竹刀の先、たしかに天上先生を捕らえていた。

これってもしかして……。



「一本!!試合終了です」

「やったぁ!!勝った勝った!!」



竹刀を投げ捨てて、思わず小躍り。

偉そうな天上先生に勝った!!



「俺が負けたのはワザとだ。勘違いすんじゃねぇ」

「でも最後避けなかったよね!!」

「仕方ないく避けなかっただけだ」



そこにいそいそと部員の一人が割り込んできた。



「天上先生、嘘はいけないっすよ。最後の攻撃の瞬間、『こいつならいいな』って小声で言ったじゃないっすか~」

「俺はそんなこと……!!」

「えっ、そうなの!!天上先生って意外と優しい人なんですね。
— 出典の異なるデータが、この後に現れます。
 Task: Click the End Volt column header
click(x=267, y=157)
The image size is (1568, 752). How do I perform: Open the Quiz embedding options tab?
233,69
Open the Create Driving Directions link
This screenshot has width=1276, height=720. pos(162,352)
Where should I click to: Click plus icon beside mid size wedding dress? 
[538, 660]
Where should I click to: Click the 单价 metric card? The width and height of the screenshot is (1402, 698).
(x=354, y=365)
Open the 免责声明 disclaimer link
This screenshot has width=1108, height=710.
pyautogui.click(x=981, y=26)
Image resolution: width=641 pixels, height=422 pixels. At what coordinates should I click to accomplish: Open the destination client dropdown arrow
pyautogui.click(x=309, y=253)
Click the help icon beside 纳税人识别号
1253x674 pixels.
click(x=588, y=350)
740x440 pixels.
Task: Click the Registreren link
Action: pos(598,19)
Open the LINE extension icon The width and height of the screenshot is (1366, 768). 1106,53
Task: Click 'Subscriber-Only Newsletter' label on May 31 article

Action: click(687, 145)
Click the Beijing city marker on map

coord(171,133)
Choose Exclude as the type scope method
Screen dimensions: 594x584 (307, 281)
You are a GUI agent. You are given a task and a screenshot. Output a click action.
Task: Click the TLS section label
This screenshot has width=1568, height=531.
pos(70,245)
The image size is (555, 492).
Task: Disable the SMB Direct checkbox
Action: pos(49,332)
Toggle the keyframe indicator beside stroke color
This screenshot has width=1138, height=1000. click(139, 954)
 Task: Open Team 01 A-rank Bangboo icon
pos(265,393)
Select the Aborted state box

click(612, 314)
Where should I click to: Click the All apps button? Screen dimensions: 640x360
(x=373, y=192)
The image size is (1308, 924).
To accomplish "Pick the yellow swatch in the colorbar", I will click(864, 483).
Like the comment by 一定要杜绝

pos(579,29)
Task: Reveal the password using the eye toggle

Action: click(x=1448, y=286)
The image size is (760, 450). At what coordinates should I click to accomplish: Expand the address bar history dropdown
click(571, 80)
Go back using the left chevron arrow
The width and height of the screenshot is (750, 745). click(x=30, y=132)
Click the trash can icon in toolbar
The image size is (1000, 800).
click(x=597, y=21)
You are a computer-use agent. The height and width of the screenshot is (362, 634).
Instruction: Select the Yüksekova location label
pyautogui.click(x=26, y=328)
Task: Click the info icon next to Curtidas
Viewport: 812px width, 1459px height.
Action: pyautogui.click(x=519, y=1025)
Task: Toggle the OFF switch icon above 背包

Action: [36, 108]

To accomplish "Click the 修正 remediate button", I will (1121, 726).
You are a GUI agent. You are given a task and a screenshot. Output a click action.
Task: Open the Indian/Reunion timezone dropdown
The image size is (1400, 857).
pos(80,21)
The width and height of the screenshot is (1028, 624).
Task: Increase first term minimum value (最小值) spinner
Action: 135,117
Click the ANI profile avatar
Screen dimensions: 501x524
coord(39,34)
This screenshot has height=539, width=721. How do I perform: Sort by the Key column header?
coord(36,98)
」



私は天上先生に向かって微笑んだ。



「そういう優しい人、大好き!!」

「なっ、ななな……!?」



どんどん天上先生の顔が赤くなっていく。

耳まで赤くして、口をぱくぱくさせていた。



「別にオマエのためなんて思ってねーよ!!」



大きな声で怒鳴り散らして、天上先生は出て行ってしまった。

あれ、もしかして怒らせた……!?



「須藤先生気にしなくていいっすよ」

「え、でも……」

「もともとああいう人なんっす。自分を素直に表現できないっていうか……」



いつも怖そうにしている人だけども、根はいい人。

そういう人、あまり嫌いじゃない……かも?



いつかありのままの天上先生と話せる日が来るのかな。